%%

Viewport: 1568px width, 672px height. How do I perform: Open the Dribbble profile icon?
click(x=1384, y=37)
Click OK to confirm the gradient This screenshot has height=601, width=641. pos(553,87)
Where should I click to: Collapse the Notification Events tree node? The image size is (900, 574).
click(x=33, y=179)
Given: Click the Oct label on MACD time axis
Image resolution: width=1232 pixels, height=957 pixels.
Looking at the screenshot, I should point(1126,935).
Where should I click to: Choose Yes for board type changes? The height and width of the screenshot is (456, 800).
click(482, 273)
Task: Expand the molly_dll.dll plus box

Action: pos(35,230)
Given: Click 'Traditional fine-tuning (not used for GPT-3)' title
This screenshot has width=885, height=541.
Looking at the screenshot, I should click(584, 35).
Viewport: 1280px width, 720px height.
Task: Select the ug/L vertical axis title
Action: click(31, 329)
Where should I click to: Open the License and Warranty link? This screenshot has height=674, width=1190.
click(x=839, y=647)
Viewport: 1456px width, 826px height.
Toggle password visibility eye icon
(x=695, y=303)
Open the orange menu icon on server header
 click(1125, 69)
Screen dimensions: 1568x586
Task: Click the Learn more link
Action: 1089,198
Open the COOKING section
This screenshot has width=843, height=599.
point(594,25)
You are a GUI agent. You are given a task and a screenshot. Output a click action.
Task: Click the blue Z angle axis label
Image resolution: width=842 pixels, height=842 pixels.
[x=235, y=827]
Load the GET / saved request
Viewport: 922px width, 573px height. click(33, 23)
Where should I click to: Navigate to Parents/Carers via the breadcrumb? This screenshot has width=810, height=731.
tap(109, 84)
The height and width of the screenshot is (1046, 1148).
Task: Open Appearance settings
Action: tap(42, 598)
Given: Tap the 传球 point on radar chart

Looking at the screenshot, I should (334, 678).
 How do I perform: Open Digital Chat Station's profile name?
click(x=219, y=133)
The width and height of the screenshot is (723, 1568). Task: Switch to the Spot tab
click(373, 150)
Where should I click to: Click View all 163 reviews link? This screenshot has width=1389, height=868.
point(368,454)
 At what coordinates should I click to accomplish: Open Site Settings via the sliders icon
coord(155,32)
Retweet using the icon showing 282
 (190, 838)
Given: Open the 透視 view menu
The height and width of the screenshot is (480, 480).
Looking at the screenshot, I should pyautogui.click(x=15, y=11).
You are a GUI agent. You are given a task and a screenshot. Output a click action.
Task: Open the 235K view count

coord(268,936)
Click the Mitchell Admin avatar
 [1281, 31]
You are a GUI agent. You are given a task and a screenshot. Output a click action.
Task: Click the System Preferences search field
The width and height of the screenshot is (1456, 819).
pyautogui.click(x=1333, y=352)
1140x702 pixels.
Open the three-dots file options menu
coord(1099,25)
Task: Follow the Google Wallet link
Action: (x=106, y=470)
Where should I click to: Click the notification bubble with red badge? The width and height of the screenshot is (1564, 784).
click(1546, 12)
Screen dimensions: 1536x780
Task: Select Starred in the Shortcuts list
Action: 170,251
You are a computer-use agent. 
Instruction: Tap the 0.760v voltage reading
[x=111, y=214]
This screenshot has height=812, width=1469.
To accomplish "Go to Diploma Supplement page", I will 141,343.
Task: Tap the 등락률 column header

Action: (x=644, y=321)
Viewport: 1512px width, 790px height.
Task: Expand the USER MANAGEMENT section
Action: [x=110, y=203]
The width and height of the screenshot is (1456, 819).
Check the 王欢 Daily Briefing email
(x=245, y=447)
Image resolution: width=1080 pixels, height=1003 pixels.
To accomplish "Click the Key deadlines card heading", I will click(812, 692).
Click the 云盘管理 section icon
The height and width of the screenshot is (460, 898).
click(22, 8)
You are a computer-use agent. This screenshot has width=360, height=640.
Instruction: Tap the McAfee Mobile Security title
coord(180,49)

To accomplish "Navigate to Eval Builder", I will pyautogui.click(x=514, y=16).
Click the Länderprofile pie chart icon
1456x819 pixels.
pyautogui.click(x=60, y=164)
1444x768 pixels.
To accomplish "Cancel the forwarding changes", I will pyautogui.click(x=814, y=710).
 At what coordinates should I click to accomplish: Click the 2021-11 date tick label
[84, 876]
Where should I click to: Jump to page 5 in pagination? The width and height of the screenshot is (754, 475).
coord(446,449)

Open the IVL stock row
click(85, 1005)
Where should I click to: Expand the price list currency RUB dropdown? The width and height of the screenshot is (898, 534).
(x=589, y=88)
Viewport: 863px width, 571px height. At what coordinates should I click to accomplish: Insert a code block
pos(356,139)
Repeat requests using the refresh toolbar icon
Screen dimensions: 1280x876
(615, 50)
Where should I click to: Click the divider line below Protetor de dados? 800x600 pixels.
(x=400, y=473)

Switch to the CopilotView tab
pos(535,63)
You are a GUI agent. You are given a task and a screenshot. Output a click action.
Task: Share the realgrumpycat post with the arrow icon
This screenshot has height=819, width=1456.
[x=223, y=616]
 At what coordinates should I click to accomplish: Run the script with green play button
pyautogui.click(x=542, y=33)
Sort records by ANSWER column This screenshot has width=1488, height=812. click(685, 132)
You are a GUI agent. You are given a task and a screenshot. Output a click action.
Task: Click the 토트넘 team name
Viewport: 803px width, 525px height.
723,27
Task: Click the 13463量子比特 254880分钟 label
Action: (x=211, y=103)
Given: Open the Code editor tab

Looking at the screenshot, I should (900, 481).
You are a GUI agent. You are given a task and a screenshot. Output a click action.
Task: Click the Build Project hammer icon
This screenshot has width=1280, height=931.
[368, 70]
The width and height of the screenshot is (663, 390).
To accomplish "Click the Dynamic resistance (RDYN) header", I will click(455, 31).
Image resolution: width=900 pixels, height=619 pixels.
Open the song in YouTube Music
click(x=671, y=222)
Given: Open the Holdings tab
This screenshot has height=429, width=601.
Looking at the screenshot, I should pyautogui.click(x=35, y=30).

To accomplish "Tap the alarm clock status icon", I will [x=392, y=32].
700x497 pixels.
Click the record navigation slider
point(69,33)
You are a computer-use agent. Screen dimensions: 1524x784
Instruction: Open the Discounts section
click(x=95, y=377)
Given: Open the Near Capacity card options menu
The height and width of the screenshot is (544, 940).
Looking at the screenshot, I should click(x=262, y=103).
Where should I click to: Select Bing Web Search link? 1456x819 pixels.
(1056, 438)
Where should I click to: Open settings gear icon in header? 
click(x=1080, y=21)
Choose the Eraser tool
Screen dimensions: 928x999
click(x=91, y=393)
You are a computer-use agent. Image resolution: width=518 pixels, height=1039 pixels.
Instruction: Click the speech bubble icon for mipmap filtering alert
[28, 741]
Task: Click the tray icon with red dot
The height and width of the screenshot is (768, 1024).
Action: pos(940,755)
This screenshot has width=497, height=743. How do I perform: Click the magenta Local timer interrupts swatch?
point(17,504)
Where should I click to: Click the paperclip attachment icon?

%%

YOUR INSTRUCTIONS
Gather every line of the data above that contains the string "dimensions".

EXERCISE RESULT
Screen dimensions: 1568x586
Screen dimensions: 1536x780
Screen dimensions: 1280x876
You are a computer-use agent. Screen dimensions: 1524x784
Screen dimensions: 928x999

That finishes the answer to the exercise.